Tock OS and Hubris: complete, production-deployed operating systems in Rust - which are also no_std. Assembly is nowhere near 80%. Not every embedded system requires architecture-specific operations more than any generalised ones.

And why do the same reasons that it's not a problem on the other chips not apply to this one?

Nobody's saying it's impossible to have RAM at address zero, just that at worst losing those 3 bytes (since you linked a 32-bit chip I'll assume it likes 4-byte alignment) isn't actually a problem in practice.

4-byte pointers into less than 2¹⁷ memory is going to waste far more memory than not using the zero address. But I don't think we're going to offer a "3-byte pointers" mode in rust either.

(BTW, did you know that rust doesn't let you have a &u32 to the last four bytes of memory in the address space either?)

3 Likes

I think this is a point that hasn't been explicitly responded to, so I'll go through these cases:

  1. In practice, if a processor is placing something in memory, then either a) it places it at a location that's hardcoded and part of the platform specification, or b) the location is under software control and can be chosen by reconfiguring the hardware. This means that if the hardware is placing someting at 0, either it's always placing it at 0 (in which case you can access it using volatile reads and writes), or else it's your own fault that you told it to use address 0 rather than somewhere more sensible.

    You seem to have a mental model of hardware in which it acts like a black-box memory allocator for which you have no control over the addresses it chooses. I doubt such hardware exists – it would make no sense, and standard hardware design is to respond to the addresses that software chooses rather than vice versa.

    There are some processors that have a fixed memory map that is not under software control. Even so, in these processors the memory map is fixed and part of the platform specification, and thus software is able to hardcode the details.

  2. This would only be a problem if a) the firmware were making allocation choices, and b) the firmware nondeterministically chose 0 as a possible address to allocate.

    There are firmwares that do memory allocation, e.g. Coreboot, which I looked into in order to get more idea about how firmwares work. It turns out that Coreboot loads bootloaders written in ELF format, which is the same format that Linux executables use to specify their requests for how they should be loaded into memory – so if you are using Coreboot as your firmware, the bootloader would be able to request "please don't load this section at address 0" much like Linux executables can.

    In general, I expect all firmwares that do memory allocation would pick an allocation scheme that is suitable for system programming languages to use. The reason is that if they didn't, they would be unable to load bootloaders written in C, which would be a big deficiency which would mean that nobody would use them. (Yes, C itself doesn't require that null is all-bits-zero – but practical C compilers do.)

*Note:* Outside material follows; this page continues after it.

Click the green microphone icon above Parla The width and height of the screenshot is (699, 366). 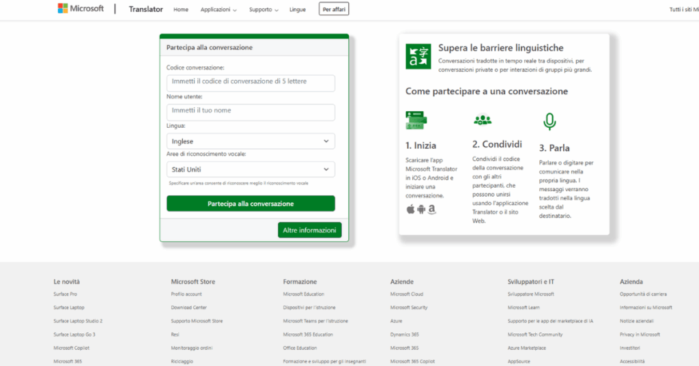[549, 122]
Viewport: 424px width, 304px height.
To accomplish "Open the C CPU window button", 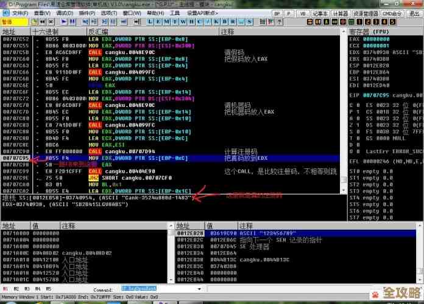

    If the firmware doesn't do memory allocation, then it will be using a fixed memory layout instead, so the usual "if something is loaded at address 0, the software will know that" principle applkies.

4 Likes

This is making the assumption that you need the whole struct (either owned or a reference). Is that really a hard constraint?

First: You did not address W65C02S: a 16-bit chip whose entire 64 kiB RAM address space is contiguous throughout 0x0..=0xffff - where there's nothing to sacrifice.

Second: It IS a HUGE problem if the data loses its meaning by part, and the data is pinned by hardware.

Third: ptr overflow is nondeterministic: which makes sense to prohibit defensively; Access to 0x0 is not.

Even if you decompose the struct into individual volatile reads, the second example - from_raw_parts(map, len) where map comes from firmware - still stands. You need a slice, and constructing a slice requires a reference. There is no field-by-field workaround for that.

And practically, giving up &T will result in losing access to the ecosystem built on it. Writing a raw-pointer-only forks of those means maintaining a parallel ecosystem that can never keep up with upstream.

This is getting to the core error behind the back-and-forth, the question does not logically follow the premise and is answered straightforward: Rust (and C) is better than assembly at other tasks. Poignantly: if a hammer (C/Rust) isn't as good as a screwdriver (Assembly) at turning screws, why would a hammer ever be needed over a screwdriver?; is as absurd to me. Tools like programming language prevail by being best at addressing (at least) one specific set of requirements. It usually doesn't pay to make software worse at its validated use case for the sake of achieving mediocre, at best, performance at something else, especially a niche task. Idea / Pre-RFC: Null-free pointers - #42 by josh explained in detail how the RFC is an instance of such a consequence and hopefully that generalization helps shape the approach of addressing the concerns you're receiving.

That rule is also a reason to appreciate Rust's lack of CHAR_BIT, lack of register-sized primitive types, and lack of "platform-defined" baggage. Those choices are not deficiencies but a distinct direction. They make it less close-to-the-metal but help with the more central and unique mission of simplifying verifiability; and there already are languages that are very good at being close to the metal.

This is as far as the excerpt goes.